Sechster Artikel. Das Alte Gesetz leitete zulassigerweise zur Beobachtung der Vorschriften an durch Verheißung zeitlicher Güter.
a) Dies scheint nicht zulässig gewesen zu sein. Denn: I. Das göttliche Gesetz will den Menschen Gott unterwerfen durch Liebe und Furcht, wonach Deut. 10. es heißt: „Und nun, Israel, was Anderes verlangt der Herr, dein Gott, von dir, als daß du fürchtest Gott, den Herrn, und in seinen Wegen wandelst und Ihn liebest?“ Die Begierde nach zeitlichen Gütern führt aber von Gott ab; wie Augustin sagt: „Das Gift der heiligen Liebe ist die Begierde.“ (83 Qq. 36.) Also Zeitliches durfte im „Gesetze“ nicht versprochen oder angedroht werden. II. Das göttliche Gesetz muß höher stehen als das menschliche; wie auch in den Wissenschaften, je höher eine steht, desto höher ihr Beweismittel ist. Da also das menschliche Gesetz mit zeitlichen Strafen und Versprechungen vorgeht, durfte dies nicht das göttliche thun. III. Das kann keine Belohnung der Tugend und keine Strafe für Schuld sein, was gleichmäßig den Guten und Bösen vorkommt. Ekkle. 9. aber heißt es: „Alles glückt oder mißglückt gleichmäßig, ob man gerecht oder ungerecht, gut oder schlecht, rein oder unrein sei und Opfer darbringe oder sie verachte.“ Auf der anderen Seite sagt Isai. 1.: „Wenn ihr wollt und auf Mich hört, sollt ihr von den Gütern der Erde essen; wollt ihr nicht und reizet ihr Mich zum Zorne, so wird das Schwert euch vertilgen.“
b) Ich antworte, wie in den Wissenschaften die Menschen angeleitet werden, um den Schlußfolgerungen zuzustimmen, durch syllogistische Beweismittel, so werden die Menschen zur Beobachtung der Gesetze angeleitet durch Strafen und Belohnungen.
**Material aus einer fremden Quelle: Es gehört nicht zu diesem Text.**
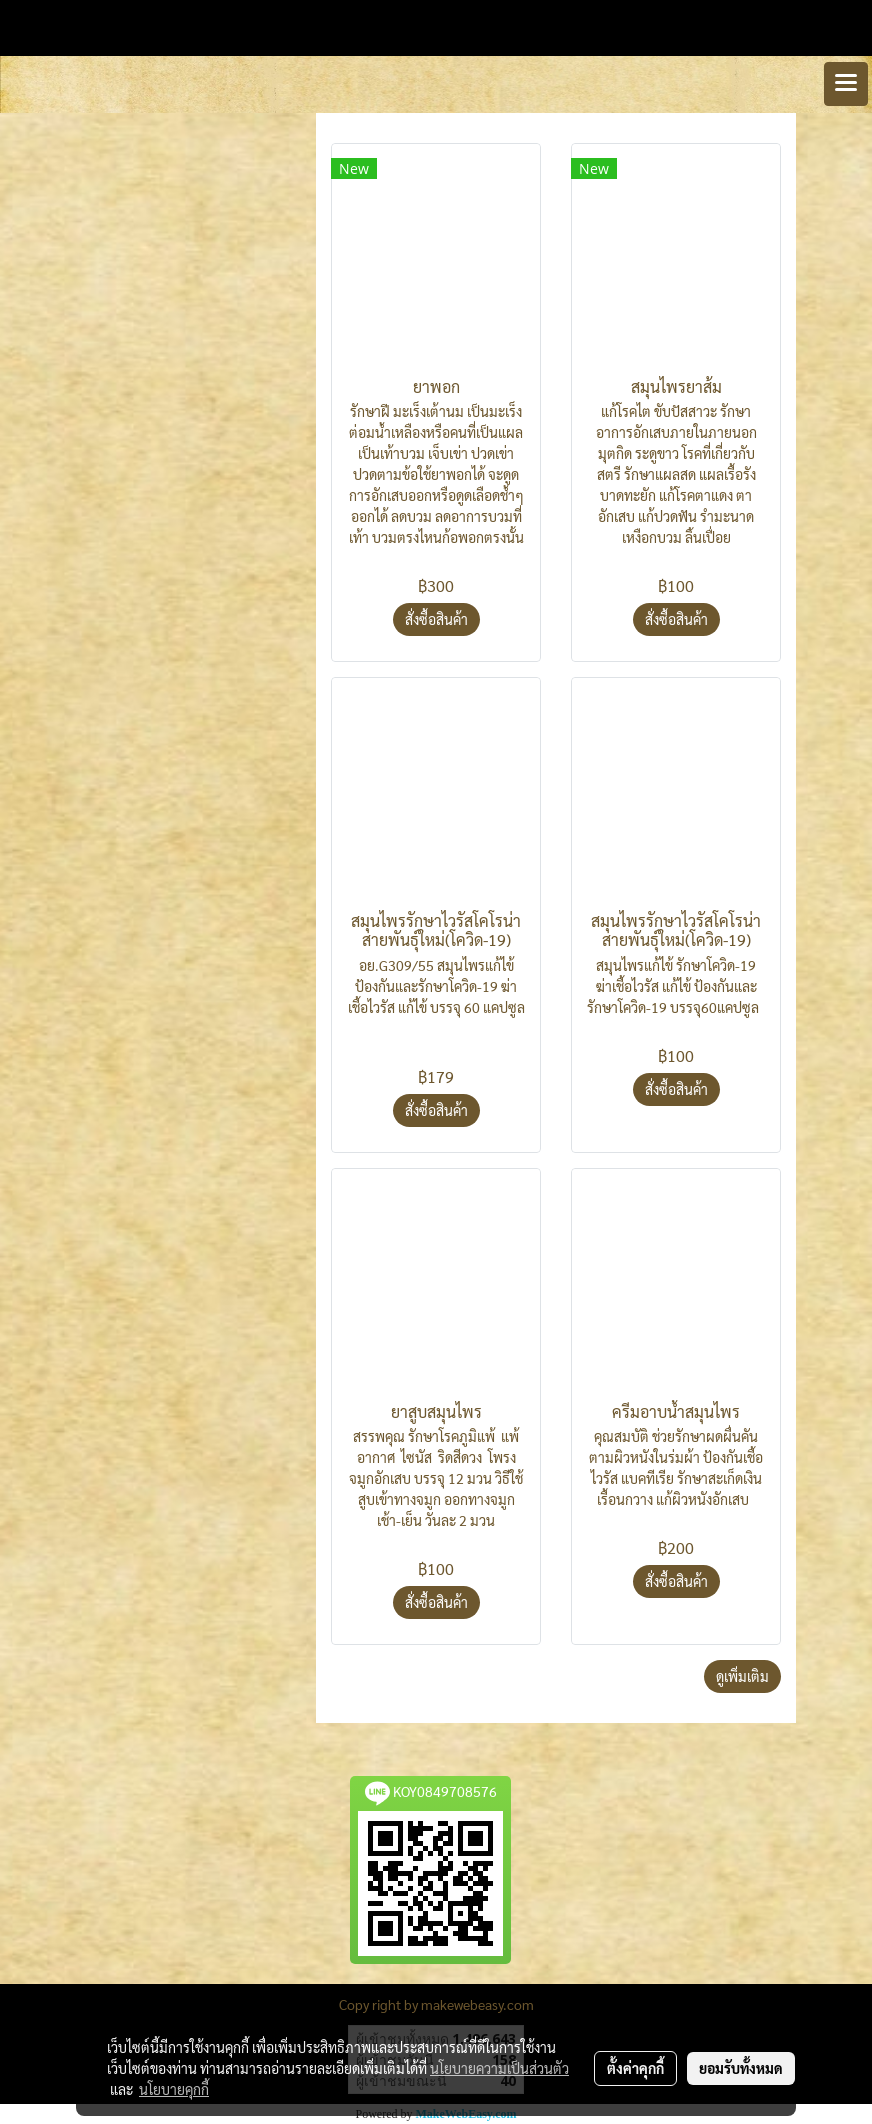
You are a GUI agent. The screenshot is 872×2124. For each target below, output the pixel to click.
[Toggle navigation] (846, 84)
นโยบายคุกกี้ (174, 2089)
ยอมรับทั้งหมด (741, 2068)
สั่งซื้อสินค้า (436, 619)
Wie aber zudem in der Wissenschaft die Beweismittel vorgelegt werden nach der Fassungskraft der Hörer, so muß jener, der den Menschen zur Beobachtung der Gesetze anleiten will, ihn anfänglich bestimmen durch das, wozu dieser Mensch Hinneigung hat. Kindern z. B. giebt man ihrem Alter angemessene Geschenke. Das Alte Gesetz nun bereitete vor für das Heil in Christo, wie etwas Unvollkommenes vorbereitet zum Vollkommenen; es wurde also einem noch unvollkommenen Volke gegeben im Vergleich zu jener Vollkommenheit, die durch Christum in der Zukunft war. Dieses Volk wird somit einem Kinde verglichen Gal. 3., das noch unter dem Lehrmeister steht. Die Vollkommenheit des Menschen besteht nun darin, daß er mit Verachtung des Zeitlichen dem Geistigen anhängt, nach Phil. 3.: „Was hinter mir ist, vergesse ich; und strecke mich aus nach dem hin, was noch vor mir liegt…; wer also auch immer vollkommen ist, der soll so denken.“ Da nun den Unvollkommenen es zukommt, zeitliche Güter zu erstreben, immer freilich mit Beziehung auf Gott; den Verkehrten aber, daß sie ihren Endzweck setzen in zeitliche Güter; — so kam es dem Alten Gesetze zu, durch zeitliche Güter, zu denen unvollkommene Menschen hinneigen, die Menschen zu Gott zu führen.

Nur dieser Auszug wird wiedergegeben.